=== EXTRAIT DU DOCUMENT ===
Bienvenu sur le site de Sabay Dii

En laotien, Sabay Dii signifie "bonjour", "salut", "ça va"...
Dans la pratique, cette expression est utilisée chaque fois qu'on est heureux de rencontrer quelqu'un.
Pas étonnant que j'ai baptisé mon bateau "Sabay Dii", non ?

dimanche 23 juin 2013

"Un dur, un vrai, un tatoué"

Avant de vous montrer les Tuamotu, laissez-moi vous conter une incroyable petite histoire qui m'est arrivée à Nuku Hiva, la plus grande des îles du groupe nord des Marquises, celles où nous avions atterri après notre traversée du Pacifique oriental.
=== MATÉRIEL PRÉSENTÉ ===
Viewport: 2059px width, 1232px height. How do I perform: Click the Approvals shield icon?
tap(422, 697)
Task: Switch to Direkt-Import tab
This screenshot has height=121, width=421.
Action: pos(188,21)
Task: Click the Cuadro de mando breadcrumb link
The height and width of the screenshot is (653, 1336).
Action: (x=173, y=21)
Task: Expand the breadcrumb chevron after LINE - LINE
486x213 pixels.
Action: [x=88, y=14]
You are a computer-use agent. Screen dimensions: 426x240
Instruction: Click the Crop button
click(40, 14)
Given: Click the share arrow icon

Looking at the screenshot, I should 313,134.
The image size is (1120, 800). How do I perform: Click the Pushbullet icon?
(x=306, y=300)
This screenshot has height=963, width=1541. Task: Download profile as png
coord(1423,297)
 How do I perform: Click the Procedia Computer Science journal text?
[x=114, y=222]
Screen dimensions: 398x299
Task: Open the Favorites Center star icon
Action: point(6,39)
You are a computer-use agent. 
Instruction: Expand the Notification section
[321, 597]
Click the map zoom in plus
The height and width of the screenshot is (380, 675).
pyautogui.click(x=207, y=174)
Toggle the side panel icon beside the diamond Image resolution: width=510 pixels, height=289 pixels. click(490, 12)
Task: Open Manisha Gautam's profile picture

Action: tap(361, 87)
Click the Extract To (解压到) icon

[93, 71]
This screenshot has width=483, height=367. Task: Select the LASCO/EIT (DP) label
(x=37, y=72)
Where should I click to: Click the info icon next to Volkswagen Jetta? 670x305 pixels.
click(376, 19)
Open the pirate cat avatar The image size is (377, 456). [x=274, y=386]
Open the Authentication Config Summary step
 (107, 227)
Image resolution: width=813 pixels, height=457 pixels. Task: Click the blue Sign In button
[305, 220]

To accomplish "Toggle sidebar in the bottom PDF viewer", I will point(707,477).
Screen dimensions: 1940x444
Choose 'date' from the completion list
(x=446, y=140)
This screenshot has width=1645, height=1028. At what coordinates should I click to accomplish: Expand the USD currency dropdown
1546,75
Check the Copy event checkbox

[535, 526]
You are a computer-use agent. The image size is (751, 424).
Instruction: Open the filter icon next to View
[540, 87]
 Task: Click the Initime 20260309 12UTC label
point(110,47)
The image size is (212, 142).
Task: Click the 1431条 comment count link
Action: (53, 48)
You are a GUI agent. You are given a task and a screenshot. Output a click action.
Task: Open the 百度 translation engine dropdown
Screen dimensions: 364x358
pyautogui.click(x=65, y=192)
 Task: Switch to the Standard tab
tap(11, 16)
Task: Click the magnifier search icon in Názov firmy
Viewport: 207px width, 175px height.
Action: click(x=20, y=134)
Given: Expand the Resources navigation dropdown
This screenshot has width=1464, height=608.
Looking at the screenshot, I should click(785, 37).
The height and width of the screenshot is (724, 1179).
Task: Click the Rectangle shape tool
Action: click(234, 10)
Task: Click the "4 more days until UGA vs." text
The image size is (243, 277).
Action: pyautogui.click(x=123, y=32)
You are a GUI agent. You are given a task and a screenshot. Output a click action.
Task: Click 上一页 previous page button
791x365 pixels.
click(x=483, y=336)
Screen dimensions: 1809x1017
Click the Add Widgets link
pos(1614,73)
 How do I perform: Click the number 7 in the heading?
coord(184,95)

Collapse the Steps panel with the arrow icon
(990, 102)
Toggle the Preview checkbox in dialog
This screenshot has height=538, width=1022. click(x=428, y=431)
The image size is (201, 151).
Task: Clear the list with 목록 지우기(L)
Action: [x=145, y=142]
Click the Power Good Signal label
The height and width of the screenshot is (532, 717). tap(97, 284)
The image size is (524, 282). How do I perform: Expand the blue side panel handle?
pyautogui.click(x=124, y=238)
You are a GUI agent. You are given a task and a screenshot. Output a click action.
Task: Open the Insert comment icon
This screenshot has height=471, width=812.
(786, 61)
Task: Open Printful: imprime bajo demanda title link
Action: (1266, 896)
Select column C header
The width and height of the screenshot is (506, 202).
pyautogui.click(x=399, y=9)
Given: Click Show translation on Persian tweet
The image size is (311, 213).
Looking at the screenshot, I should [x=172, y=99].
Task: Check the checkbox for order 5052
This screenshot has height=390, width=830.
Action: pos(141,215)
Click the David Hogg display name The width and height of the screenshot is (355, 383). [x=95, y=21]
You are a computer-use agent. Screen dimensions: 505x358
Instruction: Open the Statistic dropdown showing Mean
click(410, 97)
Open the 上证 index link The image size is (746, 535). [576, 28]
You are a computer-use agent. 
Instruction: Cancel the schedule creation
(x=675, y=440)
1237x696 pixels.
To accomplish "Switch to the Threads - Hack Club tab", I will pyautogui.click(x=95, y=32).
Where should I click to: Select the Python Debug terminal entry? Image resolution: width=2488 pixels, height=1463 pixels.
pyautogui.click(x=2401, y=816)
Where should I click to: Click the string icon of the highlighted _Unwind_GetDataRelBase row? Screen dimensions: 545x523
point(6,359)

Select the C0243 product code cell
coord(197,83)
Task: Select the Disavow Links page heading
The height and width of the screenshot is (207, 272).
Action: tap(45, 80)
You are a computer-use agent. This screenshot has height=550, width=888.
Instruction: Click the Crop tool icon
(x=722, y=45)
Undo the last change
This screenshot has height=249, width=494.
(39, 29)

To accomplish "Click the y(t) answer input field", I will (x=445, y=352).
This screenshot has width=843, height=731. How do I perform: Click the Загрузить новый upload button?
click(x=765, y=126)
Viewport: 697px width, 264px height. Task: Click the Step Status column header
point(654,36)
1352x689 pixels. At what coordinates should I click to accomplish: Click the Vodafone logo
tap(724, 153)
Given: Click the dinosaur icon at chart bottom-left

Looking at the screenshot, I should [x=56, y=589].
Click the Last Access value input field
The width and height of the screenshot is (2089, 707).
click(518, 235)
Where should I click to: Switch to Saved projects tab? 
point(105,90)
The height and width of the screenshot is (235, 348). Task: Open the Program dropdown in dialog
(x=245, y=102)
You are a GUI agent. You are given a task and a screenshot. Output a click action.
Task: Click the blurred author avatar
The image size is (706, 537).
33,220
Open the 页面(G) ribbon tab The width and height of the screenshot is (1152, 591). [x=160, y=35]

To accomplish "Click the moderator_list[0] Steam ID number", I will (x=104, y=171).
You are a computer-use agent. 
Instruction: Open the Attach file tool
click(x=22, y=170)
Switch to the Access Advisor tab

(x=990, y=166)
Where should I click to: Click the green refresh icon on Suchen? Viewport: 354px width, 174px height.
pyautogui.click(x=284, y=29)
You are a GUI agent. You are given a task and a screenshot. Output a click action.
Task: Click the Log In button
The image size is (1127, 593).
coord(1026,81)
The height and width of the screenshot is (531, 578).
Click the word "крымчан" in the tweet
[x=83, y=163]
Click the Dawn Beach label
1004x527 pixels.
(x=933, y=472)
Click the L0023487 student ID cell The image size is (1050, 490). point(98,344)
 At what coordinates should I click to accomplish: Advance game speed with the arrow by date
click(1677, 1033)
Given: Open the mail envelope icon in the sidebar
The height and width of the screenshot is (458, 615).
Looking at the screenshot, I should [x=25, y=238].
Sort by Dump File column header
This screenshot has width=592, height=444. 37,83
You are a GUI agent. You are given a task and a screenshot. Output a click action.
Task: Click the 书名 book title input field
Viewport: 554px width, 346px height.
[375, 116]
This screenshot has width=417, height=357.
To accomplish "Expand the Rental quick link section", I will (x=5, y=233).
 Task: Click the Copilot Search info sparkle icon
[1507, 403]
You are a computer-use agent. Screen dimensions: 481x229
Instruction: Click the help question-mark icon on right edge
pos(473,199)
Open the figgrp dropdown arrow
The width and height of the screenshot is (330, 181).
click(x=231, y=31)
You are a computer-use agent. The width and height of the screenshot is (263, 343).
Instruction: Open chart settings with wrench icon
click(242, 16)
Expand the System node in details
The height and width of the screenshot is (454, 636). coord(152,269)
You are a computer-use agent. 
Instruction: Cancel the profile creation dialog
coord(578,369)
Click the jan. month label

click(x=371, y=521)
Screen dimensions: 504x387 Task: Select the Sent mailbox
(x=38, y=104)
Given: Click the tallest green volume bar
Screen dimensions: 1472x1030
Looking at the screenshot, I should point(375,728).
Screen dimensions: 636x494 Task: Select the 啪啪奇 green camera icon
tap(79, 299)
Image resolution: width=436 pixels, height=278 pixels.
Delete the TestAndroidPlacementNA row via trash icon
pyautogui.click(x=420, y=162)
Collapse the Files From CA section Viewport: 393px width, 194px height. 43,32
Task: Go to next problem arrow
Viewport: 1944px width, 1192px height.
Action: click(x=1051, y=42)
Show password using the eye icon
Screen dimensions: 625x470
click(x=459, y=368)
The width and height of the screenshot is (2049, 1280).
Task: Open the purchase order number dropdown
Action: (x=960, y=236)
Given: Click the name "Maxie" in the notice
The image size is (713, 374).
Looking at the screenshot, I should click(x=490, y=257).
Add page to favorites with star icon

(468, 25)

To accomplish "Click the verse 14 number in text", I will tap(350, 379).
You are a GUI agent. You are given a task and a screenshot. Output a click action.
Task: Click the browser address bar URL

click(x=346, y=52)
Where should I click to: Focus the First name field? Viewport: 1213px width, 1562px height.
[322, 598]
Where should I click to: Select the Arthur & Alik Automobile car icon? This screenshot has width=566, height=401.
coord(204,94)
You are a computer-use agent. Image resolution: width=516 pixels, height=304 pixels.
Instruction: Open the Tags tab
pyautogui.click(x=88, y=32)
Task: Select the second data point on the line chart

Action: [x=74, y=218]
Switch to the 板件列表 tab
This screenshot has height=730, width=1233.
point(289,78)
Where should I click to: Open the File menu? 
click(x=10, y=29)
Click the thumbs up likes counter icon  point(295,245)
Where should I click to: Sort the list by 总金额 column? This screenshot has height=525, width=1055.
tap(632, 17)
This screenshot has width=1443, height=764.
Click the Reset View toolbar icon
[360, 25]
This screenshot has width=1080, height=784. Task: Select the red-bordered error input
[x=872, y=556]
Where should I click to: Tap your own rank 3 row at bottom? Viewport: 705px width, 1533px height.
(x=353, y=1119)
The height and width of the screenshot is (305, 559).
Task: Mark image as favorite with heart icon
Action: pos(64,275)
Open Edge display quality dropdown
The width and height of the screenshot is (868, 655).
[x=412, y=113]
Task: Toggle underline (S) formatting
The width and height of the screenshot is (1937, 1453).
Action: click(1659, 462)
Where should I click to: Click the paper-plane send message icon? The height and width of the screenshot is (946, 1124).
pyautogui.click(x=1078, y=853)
===
• **ÉNONCÉ DU PROBLÈME**: Recopiez mot pour mot l'extrait du document depuis « Pas étonnant que » jusqu'à « du Pacifique oriental. » inclus. Servez-vous uniquement de l'extrait du document.

• **RÉPONSE ATTENDUE**:
Pas étonnant que j'ai baptisé mon bateau "Sabay Dii", non ?

dimanche 23 juin 2013

"Un dur, un vrai, un tatoué"

Avant de vous montrer les Tuamotu, laissez-moi vous conter une incroyable petite histoire qui m'est arrivée à Nuku Hiva, la plus grande des îles du groupe nord des Marquises, celles où nous avions atterri après notre traversée du Pacifique oriental.